XML stands for “Extensible Markup Language”. It’s a markup language (like HTML and Markdown), useful for representing data. rvest will store the HTML file as an XML.

We can use html_elements() and the selectors we found in the previous section to get the elements we want. Insert the found selectors as the css argument.

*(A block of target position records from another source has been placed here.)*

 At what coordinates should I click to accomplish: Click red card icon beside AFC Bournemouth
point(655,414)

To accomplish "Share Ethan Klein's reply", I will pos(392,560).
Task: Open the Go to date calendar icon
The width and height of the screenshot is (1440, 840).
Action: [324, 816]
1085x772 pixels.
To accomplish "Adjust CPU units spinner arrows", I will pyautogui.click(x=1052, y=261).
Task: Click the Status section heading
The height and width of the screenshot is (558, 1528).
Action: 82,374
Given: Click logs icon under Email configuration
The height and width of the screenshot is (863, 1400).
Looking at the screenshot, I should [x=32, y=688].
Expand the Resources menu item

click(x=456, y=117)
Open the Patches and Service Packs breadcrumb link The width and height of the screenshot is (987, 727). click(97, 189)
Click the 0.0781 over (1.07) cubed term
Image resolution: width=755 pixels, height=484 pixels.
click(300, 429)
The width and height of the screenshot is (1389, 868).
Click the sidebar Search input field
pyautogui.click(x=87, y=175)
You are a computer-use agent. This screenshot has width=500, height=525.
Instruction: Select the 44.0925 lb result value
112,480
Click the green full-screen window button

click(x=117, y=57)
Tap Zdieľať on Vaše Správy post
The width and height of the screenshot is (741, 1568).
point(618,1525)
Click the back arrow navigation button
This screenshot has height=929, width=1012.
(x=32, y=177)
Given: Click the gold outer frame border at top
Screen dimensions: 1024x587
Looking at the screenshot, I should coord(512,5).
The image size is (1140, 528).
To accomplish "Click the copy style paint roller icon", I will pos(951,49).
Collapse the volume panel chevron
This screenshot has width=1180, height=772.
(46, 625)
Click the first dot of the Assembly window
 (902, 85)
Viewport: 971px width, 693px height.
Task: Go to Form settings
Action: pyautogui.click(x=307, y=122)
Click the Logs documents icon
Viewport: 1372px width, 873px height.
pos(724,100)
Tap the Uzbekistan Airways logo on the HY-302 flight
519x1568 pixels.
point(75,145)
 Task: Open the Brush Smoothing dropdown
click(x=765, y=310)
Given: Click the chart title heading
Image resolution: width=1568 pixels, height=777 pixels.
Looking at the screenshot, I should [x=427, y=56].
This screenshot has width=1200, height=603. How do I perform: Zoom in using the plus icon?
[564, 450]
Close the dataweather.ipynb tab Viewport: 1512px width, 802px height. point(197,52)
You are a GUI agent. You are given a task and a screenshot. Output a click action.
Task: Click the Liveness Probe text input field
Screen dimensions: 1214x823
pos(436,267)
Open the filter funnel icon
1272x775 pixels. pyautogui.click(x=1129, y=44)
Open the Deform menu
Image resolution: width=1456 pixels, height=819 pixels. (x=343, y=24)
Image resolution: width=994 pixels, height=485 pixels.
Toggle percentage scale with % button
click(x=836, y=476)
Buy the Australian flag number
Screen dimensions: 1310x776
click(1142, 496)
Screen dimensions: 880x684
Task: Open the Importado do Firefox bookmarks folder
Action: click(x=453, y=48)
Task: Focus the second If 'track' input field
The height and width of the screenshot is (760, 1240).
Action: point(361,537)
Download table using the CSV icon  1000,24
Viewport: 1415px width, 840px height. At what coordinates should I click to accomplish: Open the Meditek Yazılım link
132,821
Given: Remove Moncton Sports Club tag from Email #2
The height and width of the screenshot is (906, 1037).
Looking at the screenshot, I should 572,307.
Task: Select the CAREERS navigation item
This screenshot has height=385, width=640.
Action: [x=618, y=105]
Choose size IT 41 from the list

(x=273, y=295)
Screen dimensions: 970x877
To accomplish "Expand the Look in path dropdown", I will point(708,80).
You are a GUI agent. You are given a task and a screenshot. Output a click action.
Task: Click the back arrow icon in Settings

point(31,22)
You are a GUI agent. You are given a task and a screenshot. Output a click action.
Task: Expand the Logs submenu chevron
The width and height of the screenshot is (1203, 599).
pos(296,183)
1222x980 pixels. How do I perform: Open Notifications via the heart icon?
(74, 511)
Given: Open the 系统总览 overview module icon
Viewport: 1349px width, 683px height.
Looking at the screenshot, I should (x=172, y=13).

ranking_elements <- html_elements(html_obj, css = ".lister-item-header a , .text-primary")
head(ranking_elements)

## {xml_nodeset (6)}
## [1] <span class="lister-item-index unbold text-primary">1.</span>
## [2] <a href="/title/tt0068646/?ref_=ttls_li_tt">The Godfather</a>
## [3] <span class="lister-item-index unbold text-primary">2.</span>
## [4] <a href="/title/tt0111161/?ref_=ttls_li_tt">The Shawshank Redemption</a>
## [5] <span class="lister-item-index unbold text-primary">3.</span>
## [6] <a href="/title/tt0108052/?ref_=ttls_li_tt">Schindler's List</a>

Note: html_element() is similar, but will return exactly one response per element, so is useful if some elements have missing components.
To extract the text inside the obtained nodes, use html_text() or html_text2():
- html_text2() just does a little more pre-formatting (like converting line breaks from HTML to R code, removing white spaces, etc). So you should typically use this.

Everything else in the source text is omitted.